- Episode no.: Season 5 Episode 9
- Directed by: Simon Langton
- Written by: Jeremy Paul
- Production code: 9
- Original air date: 2 November 1975

Episode chronology
| ← Previous "Such a Lovely Man" | Next → "The Understudy" |

= The Nine Days Wonder =

"The Nine Days Wonder" is the ninth episode of the fifth and final series of the period drama Upstairs, Downstairs. It first aired on 2 November 1975 on ITV.

==Background==
"The Nine Days Wonder" was recorded in the studio on 1 and 2 May 1975. The location footage was filmed on 22 April in Eaton Place in Belgravia, and in nearby Theed Street. The director of the episode, Simon Langton, was the son of David Langton, who played Richard Bellamy.

==Cast==
- Simon Williams as James Bellamy
- Gordon Jackson as Hudson
- Jean Marsh as Rose
- David Langton as Richard Bellamy
- Joan Benham as Lady Prudence Fairfax
- Lesley-Anne Down as Georgina Worsley
- Christopher Beeny as Edward
- Gareth Hunt as Frederick
- Jacqueline Tong as Daisy
- Jenny Tomasin as Ruby
- Martin Wimbush as Andrew Bouverie
- Tommy Wright as Picket Leader
- John Breslin as Len Finch
- Roy Pattison as Arnold Thompson

==Plot==
"The Nine Days Wonder" opens on 1 May 1926. Two days later, the General Strike is called. Virginia is in Scotland, and unable to return because of the strike, while Mrs Bridges is in Felixstowe on holiday. She telephones 165 Eaton Place, worried about food shortages, and unknown to anyone else, orders some food to be delivered to Eaton Place. Hudson gets permission from Richard to volunteer as a Special Constable, as he had during World War I. At the start of the strike, Edward is attacked by a striker while out in the car fetching milk.

Georgina and her circle of friends see the event as a chance to have fun by volunteering to drive buses or trains. She delivers copies of the government-issued British Gazette. James takes it far more seriously in political terms, but volunteers to drive a bus with Frederick along as an unofficial special constable. On one journey, they encounter a group of strikers who block the road. The bus conductor is university student Andrew Bouverie. When Bouverie is at Eaton Place during a break, he remembers having briefly met Georgina at a party, and drops hints about not having anywhere nice to stay. However, Lady Prudence offers him a bed in her house, as she has decided to help out by becoming a "landlord", with two university students already staying.

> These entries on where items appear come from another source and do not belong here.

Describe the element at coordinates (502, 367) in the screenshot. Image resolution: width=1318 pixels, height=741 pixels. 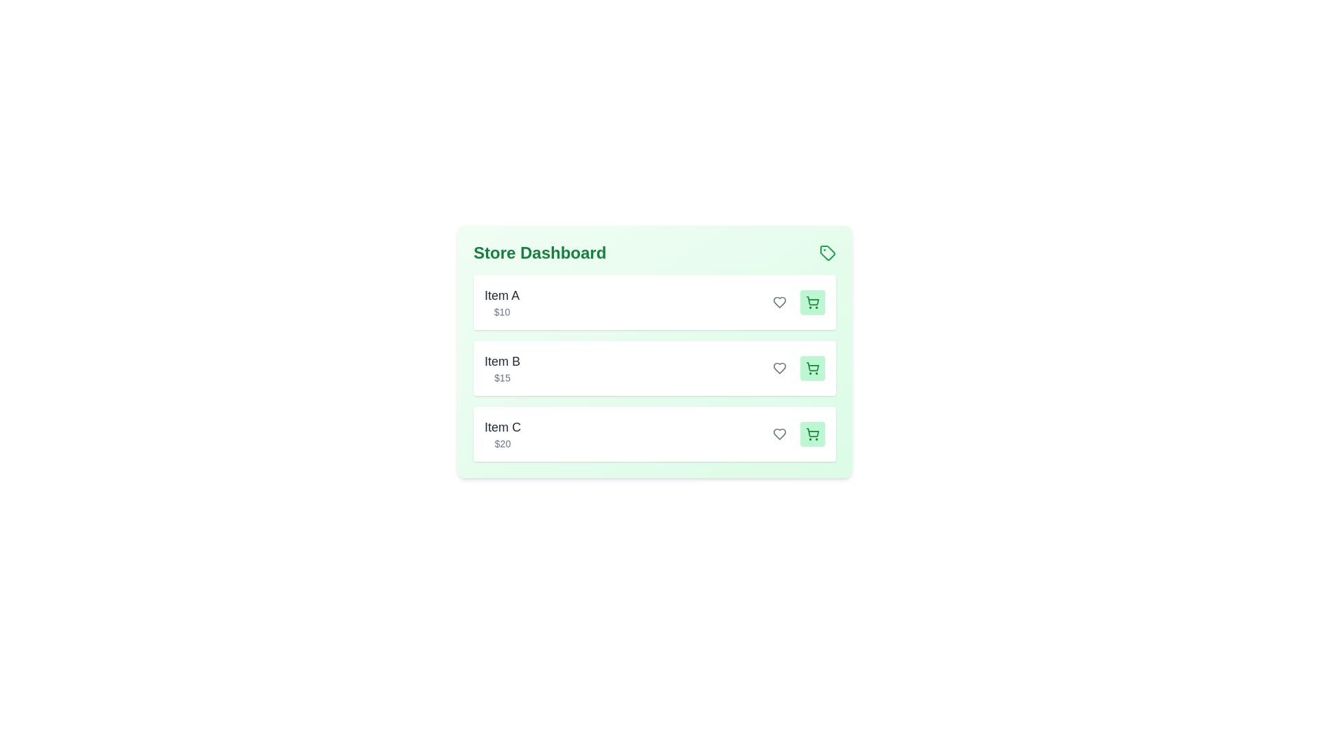
I see `text display containing the label 'Item B' and the price '$15', which is located in the second row of the item list within a card layout` at that location.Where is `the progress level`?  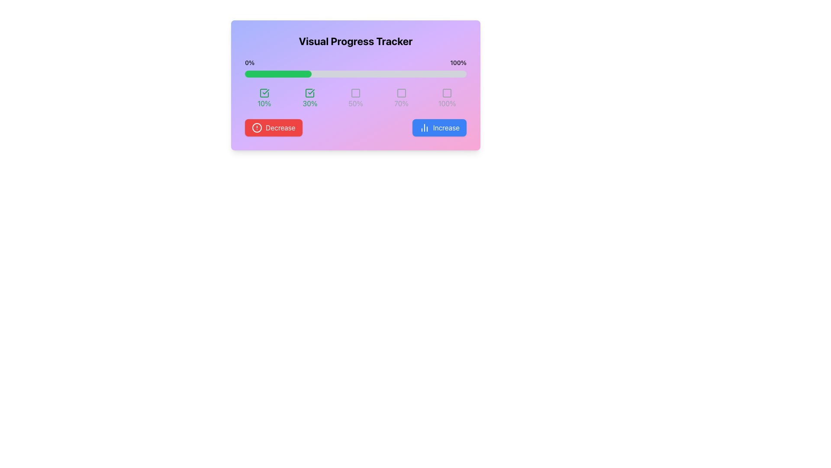
the progress level is located at coordinates (329, 73).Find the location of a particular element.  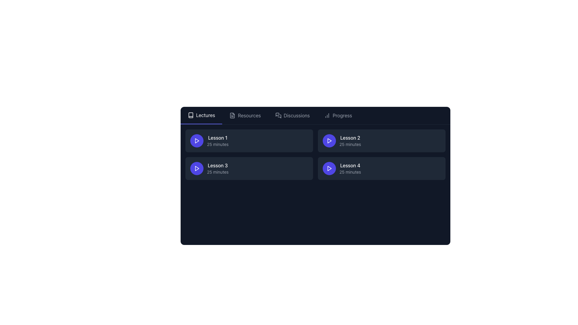

the 'Progress' text label in the navigation tab is located at coordinates (343, 116). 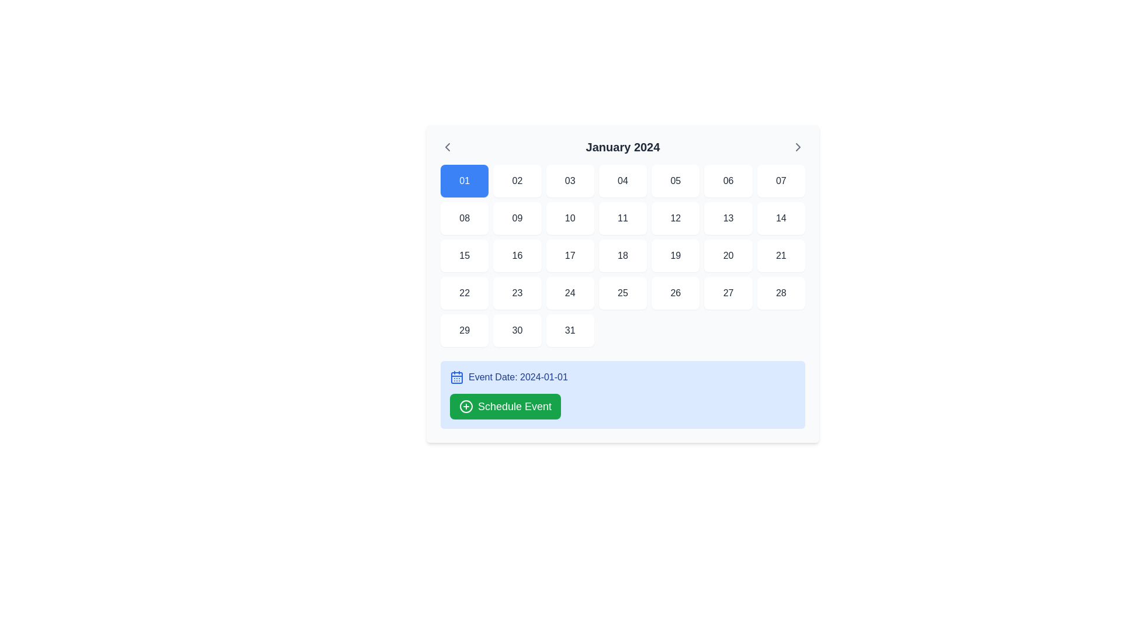 I want to click on the button representing the 25th day in the calendar interface, so click(x=622, y=292).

Ruby's uncle Len Finch comes from Barnsley with a friend, Arnold Thompson. Both are in London for a union meeting. They take tea in the servants' hall, when Mr. Hudson is out, and Thompson gives Edward, who is sympathetic to the strikers, a copy of the British Worker newspaper. When Hudson comes back and finds the newspaper, he tears it up. On 12 May, minutes after the strike is called off, Finch and Thompson arrive to say goodbye to Ruby. When told of the ending of the strike, they both leave deflated.